Ansiedade da separação No novo filme Proxima Eva Green interpreta uma astronauta que está preocupada em deixar a Terra e sua filha. (Cortesia: Picturehouse Entertainment)

O vínculo entre pai e filho é, sem dúvida, forte, não importa as complexidades envolvidas. Proxima, o último filme da roteirista e diretora francesa Alice Winocour, acompanha as últimas semanas na Terra para Sarah (Eva Green), uma astronauta que se prepara para uma estadia de 12 meses na Estação Espacial Internacional. Impressionantemente filmado em parte em uma locação em Star City – o centro de treinamento de cosmonautas na Rússia – e em colaboração com a Agência Espacial Européia (ESA), a história parece estar muito mais firmemente enraizada na Terra do que no espaço.

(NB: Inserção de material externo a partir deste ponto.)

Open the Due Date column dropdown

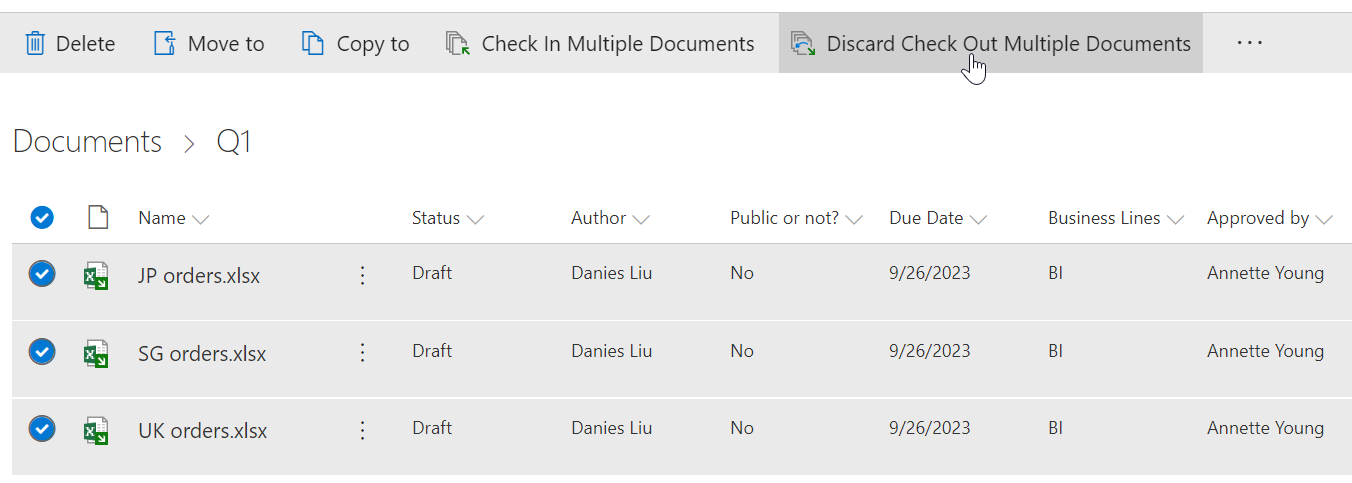978,219
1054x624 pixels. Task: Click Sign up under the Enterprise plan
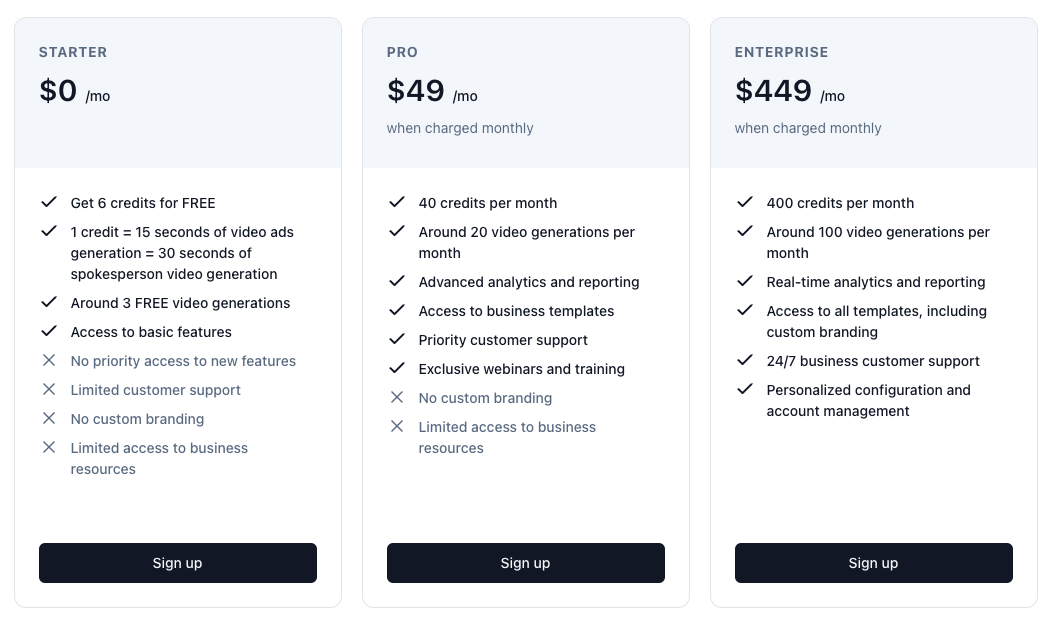[873, 563]
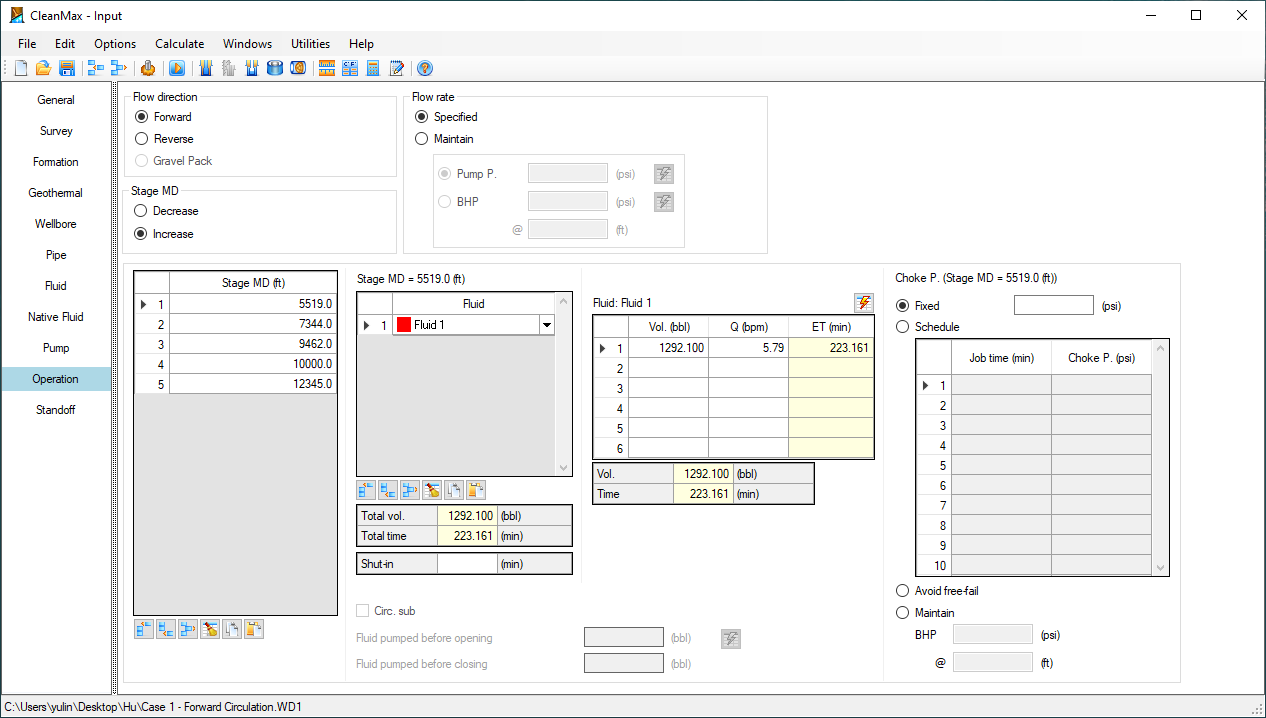Click the broom clear icon below Stage MD table
Screen dimensions: 1266x718
pyautogui.click(x=210, y=629)
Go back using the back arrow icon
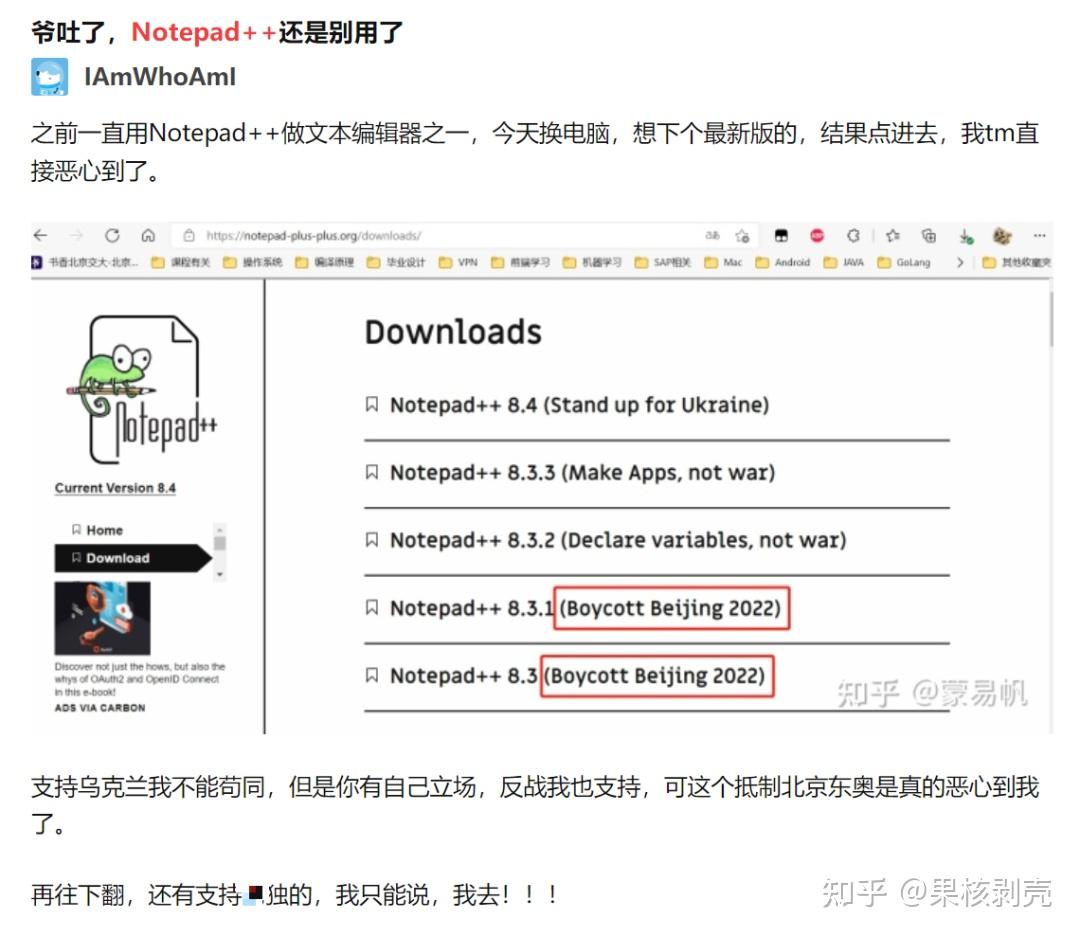The image size is (1080, 937). coord(39,236)
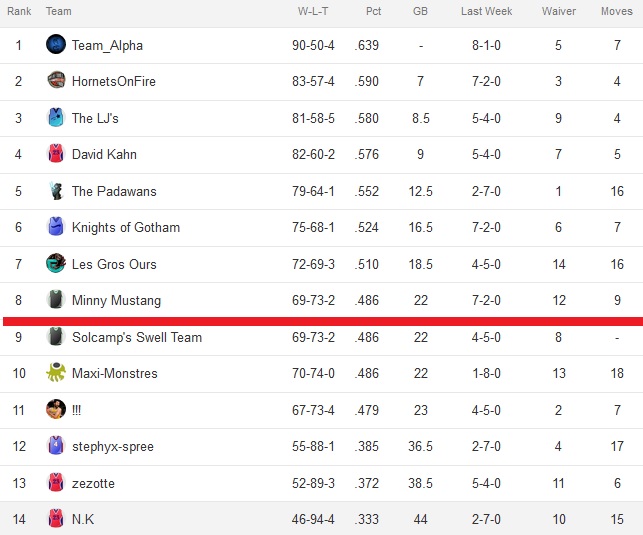Open Knights of Gotham blue jersey icon
643x535 pixels.
click(56, 227)
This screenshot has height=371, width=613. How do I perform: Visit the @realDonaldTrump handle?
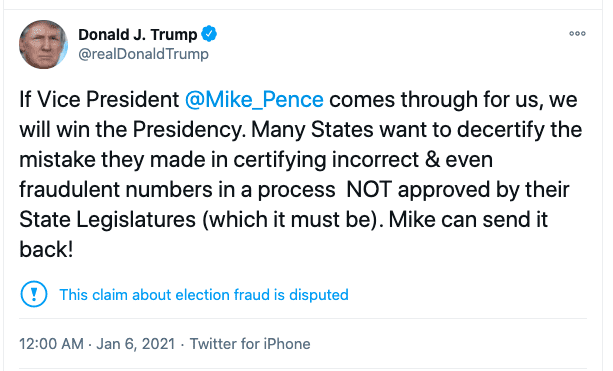143,54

Proxima explora as várias tensões, estresses e sucessos do relacionamento entre Sarah e sua filha Stella, enquanto ela se prepara para partir para sua longa e perigosa jornada. Este é um filme sobre uma mãe que é astronauta e uma astronauta que é mãe. O desempenho de Green é excepcional, já que sua personagem segue a linha difícil que tantas pessoas devem ter entre ser um bom pai e também se destacar em sua carreira.

Seria justo comparar e contrastar Proxima com dois filmes de ficção científica de grande sucesso que exploram relações complicadas entre pais e filhos – Interstellar (2014) e Ad Astra (2019), que têm um vínculo pai-filha e pai-filho, respectivamente, como um ponto chave da trama. Mas as histórias de ambos os filmes são justapostas a tramas muito maiores e complexas que filosofam sobre outras “grandes questões” do universo.

Proxima, por outro lado, é uma história fictícia ambientada em um campo científico – e então, em certo sentido, pode ser considerada ficção científica – mas se concentra principalmente na luta de Sarah para passar pelo cansativo treinamento de astronauta e ser o melhor astronauta que puder , ao mesmo tempo que tenta apoiar a filha e manter uma relação muito próxima. Não há warp drives ou viagem no tempo para se preocupar, mas para um nerd do espaço como eu, há uma verdadeira alegria em assistir as cenas filmadas em locações icônicas e históricas como o Cosmódromo de Baikonur. A direção e a cinematografia em Proxima fornecem uma bela estética que vale a pena ser capturada na tela grande, se você conseguir encontrar uma exibindo-a e se sentir confortável com os protocolos COVID-19 em vigor.

Outro tema central do filme é a separação. Sarah é separada de Thomas, o pai de seu filho, que também é astrofísico da ESA, interpretado impecavelmente por Lars Eidinger. Enquanto Sarah sai para o treinamento, Stella vai morar com o pai, mudando de país, ingressando em uma nova escola e, acima de tudo, com saudades da mãe. É claro desde o início do filme que Thomas é um pai desatento, e Sarah tem receio de deixar Stella com ele. Sua luta contra essa separação e suas tentativas de manter uma forte conexão com a filha enquanto ela se prepara para deixar o planeta estão no centro do filme.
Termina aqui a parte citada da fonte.